» **Task instructions**
Give the line with "Image resolution: width=444" again, along with every line below it to the end of the records, word for word.
Segment Start: Extracted material
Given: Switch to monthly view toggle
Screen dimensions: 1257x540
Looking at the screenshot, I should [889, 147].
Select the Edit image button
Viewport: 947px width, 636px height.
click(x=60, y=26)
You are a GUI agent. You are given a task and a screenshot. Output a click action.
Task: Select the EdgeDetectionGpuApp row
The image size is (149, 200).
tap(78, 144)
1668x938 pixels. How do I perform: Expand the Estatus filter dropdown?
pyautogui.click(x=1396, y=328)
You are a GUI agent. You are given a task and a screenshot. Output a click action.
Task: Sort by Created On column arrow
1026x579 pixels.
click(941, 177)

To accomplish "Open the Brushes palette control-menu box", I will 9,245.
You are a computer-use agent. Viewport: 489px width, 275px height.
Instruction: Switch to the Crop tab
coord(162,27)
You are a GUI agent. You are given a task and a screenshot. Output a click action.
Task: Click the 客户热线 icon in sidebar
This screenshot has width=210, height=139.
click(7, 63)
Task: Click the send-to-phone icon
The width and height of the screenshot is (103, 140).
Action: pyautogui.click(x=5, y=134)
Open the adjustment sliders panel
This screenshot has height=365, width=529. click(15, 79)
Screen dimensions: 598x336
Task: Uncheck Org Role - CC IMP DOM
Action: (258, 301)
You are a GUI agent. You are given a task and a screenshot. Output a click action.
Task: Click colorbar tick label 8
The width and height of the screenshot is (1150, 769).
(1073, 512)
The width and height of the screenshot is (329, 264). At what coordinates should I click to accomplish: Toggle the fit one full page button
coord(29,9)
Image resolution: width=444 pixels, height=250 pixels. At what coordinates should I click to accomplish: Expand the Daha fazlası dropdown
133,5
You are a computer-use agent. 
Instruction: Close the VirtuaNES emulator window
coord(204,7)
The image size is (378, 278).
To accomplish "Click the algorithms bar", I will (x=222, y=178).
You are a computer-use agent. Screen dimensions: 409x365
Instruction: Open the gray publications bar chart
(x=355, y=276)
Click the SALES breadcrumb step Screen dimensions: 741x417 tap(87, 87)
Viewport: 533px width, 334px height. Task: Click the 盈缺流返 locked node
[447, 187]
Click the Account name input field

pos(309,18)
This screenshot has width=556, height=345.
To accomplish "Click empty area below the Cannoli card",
Segment End: Extracted material
» **Task output**
Image resolution: width=444 pixels, height=250 pixels. At what coordinates should I click to accomplish: Expand the Daha fazlası dropdown
133,5
You are a computer-use agent. 
Instruction: Close the VirtuaNES emulator window
coord(204,7)
The image size is (378, 278).
To accomplish "Click the algorithms bar", I will (x=222, y=178).
You are a computer-use agent. Screen dimensions: 409x365
Instruction: Open the gray publications bar chart
(x=355, y=276)
Click the SALES breadcrumb step Screen dimensions: 741x417 tap(87, 87)
Viewport: 533px width, 334px height. Task: Click the 盈缺流返 locked node
[447, 187]
Click the Account name input field

pos(309,18)
This screenshot has width=556, height=345.
To accomplish "Click empty area below the Cannoli card",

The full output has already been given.